What lines in the material hold the string "will"? Copy out each of them.

### RAW DATA
◇ ◇ ◇ ◇ ◇ ◇ ◇

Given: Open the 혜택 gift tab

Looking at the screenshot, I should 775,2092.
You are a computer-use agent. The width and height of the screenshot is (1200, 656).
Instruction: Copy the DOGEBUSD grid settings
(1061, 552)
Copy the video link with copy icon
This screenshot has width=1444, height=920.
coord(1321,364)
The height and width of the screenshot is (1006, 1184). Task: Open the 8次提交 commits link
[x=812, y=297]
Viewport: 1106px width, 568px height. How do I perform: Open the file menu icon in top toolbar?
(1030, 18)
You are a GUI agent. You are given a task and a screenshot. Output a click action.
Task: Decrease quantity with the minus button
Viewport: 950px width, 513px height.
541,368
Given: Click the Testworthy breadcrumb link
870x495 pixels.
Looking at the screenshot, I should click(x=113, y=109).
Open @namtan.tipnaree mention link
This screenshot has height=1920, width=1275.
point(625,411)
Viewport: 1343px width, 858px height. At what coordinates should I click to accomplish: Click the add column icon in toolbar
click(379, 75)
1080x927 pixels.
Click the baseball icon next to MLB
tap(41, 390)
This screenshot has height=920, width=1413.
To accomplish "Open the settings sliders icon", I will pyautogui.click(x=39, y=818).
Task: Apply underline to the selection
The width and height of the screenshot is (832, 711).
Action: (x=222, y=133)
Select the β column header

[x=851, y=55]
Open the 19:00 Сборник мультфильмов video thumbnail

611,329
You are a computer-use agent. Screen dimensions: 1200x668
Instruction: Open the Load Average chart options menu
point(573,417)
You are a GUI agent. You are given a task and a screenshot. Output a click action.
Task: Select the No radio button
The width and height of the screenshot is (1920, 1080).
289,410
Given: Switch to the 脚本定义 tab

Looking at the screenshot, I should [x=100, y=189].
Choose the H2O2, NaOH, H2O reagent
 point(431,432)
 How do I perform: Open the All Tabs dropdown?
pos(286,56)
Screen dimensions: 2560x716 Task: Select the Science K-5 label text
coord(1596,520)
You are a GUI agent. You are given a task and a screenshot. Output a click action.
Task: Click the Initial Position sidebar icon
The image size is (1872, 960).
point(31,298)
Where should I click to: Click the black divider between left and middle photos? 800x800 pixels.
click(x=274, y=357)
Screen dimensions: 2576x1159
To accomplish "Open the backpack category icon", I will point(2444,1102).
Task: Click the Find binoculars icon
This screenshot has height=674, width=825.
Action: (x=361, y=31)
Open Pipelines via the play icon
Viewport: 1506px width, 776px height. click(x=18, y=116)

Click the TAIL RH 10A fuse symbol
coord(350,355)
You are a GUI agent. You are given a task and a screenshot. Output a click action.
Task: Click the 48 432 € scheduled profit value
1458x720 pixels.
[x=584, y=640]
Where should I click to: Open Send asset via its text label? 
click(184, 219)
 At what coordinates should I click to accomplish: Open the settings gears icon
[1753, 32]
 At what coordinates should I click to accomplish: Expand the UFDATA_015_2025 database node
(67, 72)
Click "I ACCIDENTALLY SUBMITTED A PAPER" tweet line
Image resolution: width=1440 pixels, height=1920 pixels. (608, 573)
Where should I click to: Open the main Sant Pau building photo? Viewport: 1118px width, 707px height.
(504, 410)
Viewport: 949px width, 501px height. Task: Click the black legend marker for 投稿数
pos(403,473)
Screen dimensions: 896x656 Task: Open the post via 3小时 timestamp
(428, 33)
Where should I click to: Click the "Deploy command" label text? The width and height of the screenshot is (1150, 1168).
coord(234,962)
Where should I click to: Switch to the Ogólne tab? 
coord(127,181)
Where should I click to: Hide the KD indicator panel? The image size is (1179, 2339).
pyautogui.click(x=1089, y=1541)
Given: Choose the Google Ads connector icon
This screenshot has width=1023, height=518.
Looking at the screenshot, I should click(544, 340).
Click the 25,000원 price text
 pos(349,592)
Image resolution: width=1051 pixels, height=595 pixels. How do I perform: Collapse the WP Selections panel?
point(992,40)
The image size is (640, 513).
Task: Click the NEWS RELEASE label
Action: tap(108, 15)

◇ ◇ ◇ ◇ ◇ ◇ ◇

### RESPONSE FOR THIS EXERCISE
To accomplish "Open the settings sliders icon", I will pyautogui.click(x=39, y=818).
To accomplish "Open the backpack category icon", I will point(2444,1102).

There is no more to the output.